Pastikan anda memasukan Berita dan juga jumlah transfer pembayaran sama persis dengan yang diberikan oleh Niagahoster. Tujuannya agar bisa diproses secara otomatis.

Jangan lupa untuk screenshot atau foto data pembayaran yang anda lakukan di internet banking atau cara pembayaran lainnya. Ini dibutuhkan jika nanti kita perlu melakukan konfirmasi secara manual

9. Tunggu Email Konfirmasi dan Data Hosting

Selanjutnya tinggal tunggu email konfirmasi dan juga data hosting anda. Di dalam email tersebut akan terdapat data login ke cPanel, username, dan juga password. Pastikan anda Backup dan simpan data ini di tempat yang aman.

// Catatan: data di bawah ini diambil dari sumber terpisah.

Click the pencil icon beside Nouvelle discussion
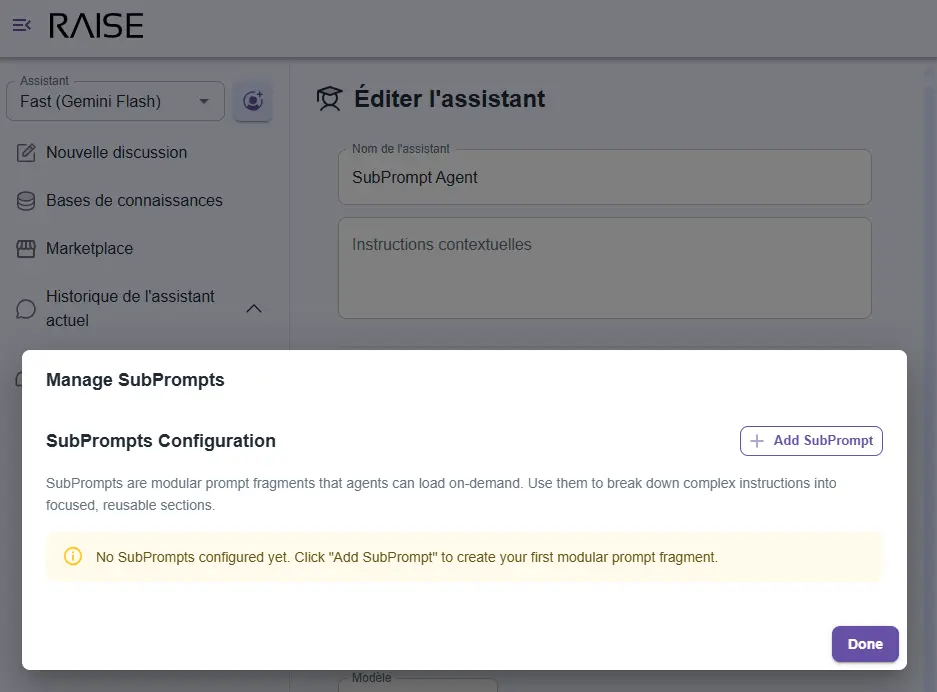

Jika 15 menit setelah melakukan pembayaran pembelian anda belum di proses, silahkan lakukan konfirmasi manual melalui link https://panel.niagahoster.co.id/pembayaran

Cara Instal Website tanpa Coding

Cara paling mudah instal website tanpa perlu keahlian coding, adalah dengan menggunakan CMS (content management system). Ada banyak CMS yang tersedia. Misalnya saja Drupal, Joomla, WordPress, dll.

Pilihan saya jatuh ke CMS WordPress. WordPress adalah CMS yang paling banyak penggunanya di dunia saat ini. Fiturnya lengkap, fleksibel, mudah digunakan, dan yang pasti gratis.

Semua blog/website yang saya kelola menggunakan cms wordpress juga.

Cara install CMS WordPress di hosting mudah sekali. Hampir semua penyedia hosting sudah menyediakan script CMS yang siap di install dengan beberapa klik mouse saja.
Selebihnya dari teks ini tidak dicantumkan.